→ **Job**:
Copy the items below again, changing every "dropdown" to "drop-down menu" and leaving everything else the same.

→ **Provided records**:
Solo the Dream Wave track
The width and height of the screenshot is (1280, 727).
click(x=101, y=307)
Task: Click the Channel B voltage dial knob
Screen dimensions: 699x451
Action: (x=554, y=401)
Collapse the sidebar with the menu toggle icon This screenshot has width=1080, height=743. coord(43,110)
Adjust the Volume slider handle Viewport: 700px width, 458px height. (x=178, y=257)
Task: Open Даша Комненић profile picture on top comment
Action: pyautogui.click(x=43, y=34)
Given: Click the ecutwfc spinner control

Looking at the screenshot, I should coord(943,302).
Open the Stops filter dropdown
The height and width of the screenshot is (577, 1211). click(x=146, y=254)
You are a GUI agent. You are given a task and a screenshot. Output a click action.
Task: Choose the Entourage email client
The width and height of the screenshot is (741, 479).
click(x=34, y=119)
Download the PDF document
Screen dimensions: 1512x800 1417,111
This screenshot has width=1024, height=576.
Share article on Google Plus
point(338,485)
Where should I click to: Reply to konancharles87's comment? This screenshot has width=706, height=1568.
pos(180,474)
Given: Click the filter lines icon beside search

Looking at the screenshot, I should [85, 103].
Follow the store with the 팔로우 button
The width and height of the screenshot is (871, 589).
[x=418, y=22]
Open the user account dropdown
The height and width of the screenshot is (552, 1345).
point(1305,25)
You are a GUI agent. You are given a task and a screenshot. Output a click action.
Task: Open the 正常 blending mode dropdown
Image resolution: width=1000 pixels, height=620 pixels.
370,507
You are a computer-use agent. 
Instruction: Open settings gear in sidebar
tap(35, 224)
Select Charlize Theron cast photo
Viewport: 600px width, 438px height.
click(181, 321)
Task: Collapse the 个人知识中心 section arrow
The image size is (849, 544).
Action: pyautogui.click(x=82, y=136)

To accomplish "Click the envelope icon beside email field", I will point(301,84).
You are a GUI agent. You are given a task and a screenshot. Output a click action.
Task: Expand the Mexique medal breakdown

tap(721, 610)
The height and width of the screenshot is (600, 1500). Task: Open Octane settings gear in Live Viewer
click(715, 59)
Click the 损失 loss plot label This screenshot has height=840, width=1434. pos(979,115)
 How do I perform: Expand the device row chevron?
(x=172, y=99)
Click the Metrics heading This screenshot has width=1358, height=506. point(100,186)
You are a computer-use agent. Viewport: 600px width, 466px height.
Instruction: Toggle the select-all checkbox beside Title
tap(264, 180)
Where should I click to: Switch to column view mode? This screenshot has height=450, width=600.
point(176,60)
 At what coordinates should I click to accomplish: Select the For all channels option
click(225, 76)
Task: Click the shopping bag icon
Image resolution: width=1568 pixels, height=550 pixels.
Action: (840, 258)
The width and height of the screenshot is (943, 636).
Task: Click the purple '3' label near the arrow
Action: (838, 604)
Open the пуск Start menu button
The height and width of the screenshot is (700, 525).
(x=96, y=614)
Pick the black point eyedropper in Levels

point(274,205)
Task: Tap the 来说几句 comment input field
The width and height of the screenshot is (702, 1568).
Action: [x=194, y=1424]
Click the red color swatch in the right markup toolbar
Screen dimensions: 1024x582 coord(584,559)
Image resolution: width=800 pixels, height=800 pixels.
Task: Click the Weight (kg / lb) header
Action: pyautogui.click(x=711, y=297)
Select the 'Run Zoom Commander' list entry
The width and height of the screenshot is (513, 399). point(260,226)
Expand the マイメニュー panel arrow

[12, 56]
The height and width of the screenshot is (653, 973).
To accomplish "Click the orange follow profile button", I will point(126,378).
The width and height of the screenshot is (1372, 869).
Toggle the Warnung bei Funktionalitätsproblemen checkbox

→ **Expected answer**:
Solo the Dream Wave track
The width and height of the screenshot is (1280, 727).
click(x=101, y=307)
Task: Click the Channel B voltage dial knob
Screen dimensions: 699x451
Action: (x=554, y=401)
Collapse the sidebar with the menu toggle icon This screenshot has width=1080, height=743. coord(43,110)
Adjust the Volume slider handle Viewport: 700px width, 458px height. (x=178, y=257)
Task: Open Даша Комненић profile picture on top comment
Action: pyautogui.click(x=43, y=34)
Given: Click the ecutwfc spinner control

Looking at the screenshot, I should coord(943,302).
Open the Stops filter drop-down menu
The height and width of the screenshot is (577, 1211). click(x=146, y=254)
You are a GUI agent. You are given a task and a screenshot. Output a click action.
Task: Choose the Entourage email client
The width and height of the screenshot is (741, 479).
click(x=34, y=119)
Download the PDF document
Screen dimensions: 1512x800 1417,111
This screenshot has width=1024, height=576.
Share article on Google Plus
point(338,485)
Where should I click to: Reply to konancharles87's comment? This screenshot has width=706, height=1568.
pos(180,474)
Given: Click the filter lines icon beside search

Looking at the screenshot, I should [85, 103].
Follow the store with the 팔로우 button
The width and height of the screenshot is (871, 589).
[x=418, y=22]
Open the user account drop-down menu
The height and width of the screenshot is (552, 1345).
point(1305,25)
You are a GUI agent. You are given a task and a screenshot. Output a click action.
Task: Open the 正常 blending mode drop-down menu
Image resolution: width=1000 pixels, height=620 pixels.
370,507
You are a computer-use agent. 
Instruction: Open settings gear in sidebar
tap(35, 224)
Select Charlize Theron cast photo
Viewport: 600px width, 438px height.
click(181, 321)
Task: Collapse the 个人知识中心 section arrow
The image size is (849, 544).
Action: pyautogui.click(x=82, y=136)

To accomplish "Click the envelope icon beside email field", I will point(301,84).
You are a GUI agent. You are given a task and a screenshot. Output a click action.
Task: Expand the Mexique medal breakdown

tap(721, 610)
The height and width of the screenshot is (600, 1500). Task: Open Octane settings gear in Live Viewer
click(715, 59)
Click the 损失 loss plot label This screenshot has height=840, width=1434. pos(979,115)
 How do I perform: Expand the device row chevron?
(x=172, y=99)
Click the Metrics heading This screenshot has width=1358, height=506. point(100,186)
You are a computer-use agent. Viewport: 600px width, 466px height.
Instruction: Toggle the select-all checkbox beside Title
tap(264, 180)
Where should I click to: Switch to column view mode? This screenshot has height=450, width=600.
point(176,60)
 At what coordinates should I click to accomplish: Select the For all channels option
click(225, 76)
Task: Click the shopping bag icon
Image resolution: width=1568 pixels, height=550 pixels.
Action: (840, 258)
The width and height of the screenshot is (943, 636).
Task: Click the purple '3' label near the arrow
Action: (838, 604)
Open the пуск Start menu button
The height and width of the screenshot is (700, 525).
(x=96, y=614)
Pick the black point eyedropper in Levels

point(274,205)
Task: Tap the 来说几句 comment input field
The width and height of the screenshot is (702, 1568).
Action: [x=194, y=1424]
Click the red color swatch in the right markup toolbar
Screen dimensions: 1024x582 coord(584,559)
Image resolution: width=800 pixels, height=800 pixels.
Task: Click the Weight (kg / lb) header
Action: pyautogui.click(x=711, y=297)
Select the 'Run Zoom Commander' list entry
The width and height of the screenshot is (513, 399). point(260,226)
Expand the マイメニュー panel arrow

[12, 56]
The height and width of the screenshot is (653, 973).
To accomplish "Click the orange follow profile button", I will point(126,378).
The width and height of the screenshot is (1372, 869).
Toggle the Warnung bei Funktionalitätsproblemen checkbox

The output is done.